I can get a 10G across an ocean for cheaper than I can get one delivered over a 1 mile distance in a neighborhood.
Heh, I can get a 10G metroE across town cheaper than I can get a 10G port and local cross connect inside some colo providers operations.
I do believe that FTTH will eventually become the solution to all the edge network ills, but at the same time, replacing that costs a lot of money.
I believe AT&T is taking a hybrid approach. Fiber to local distribution boxes within a block or two of the home and using the existing copper but replacing the drops to the home in most cases with something newer.

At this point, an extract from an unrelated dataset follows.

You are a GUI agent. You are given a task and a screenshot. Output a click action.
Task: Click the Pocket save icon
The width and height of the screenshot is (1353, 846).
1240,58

Take a look at this article from 2008 - http://bits.blogs.nytimes.com/2008/08/19/a-bear-speaks-why-verizons- pricey-fios-bet-wont-pay-off/
FiOS seems to be gaining customers at a slightly faster rate than U-Verse but both seem to be gaining users. The Wiki says: "As of June 30, 2009, FiOS Internet had 3.1 million customers (up 31% in last year), and FiOS TV had 2.5 million customers (up 46% in prior year) with FiOS services offered to over 11 million premises nationwide. Verizon announced in March 2010 that they were winding down their FiOS expansion, concentrating on completing their network in areas that already had FiOS franchises but were not deploying to any new areas, which included the cities of Baltimore and Boston, who had not yet secured municipal franchise agreements." So it is those franchise agreements that need to go away and open the markets up to competition and let everyone, including Comcast, compete on an equal basis without "captive" customers. IMHO.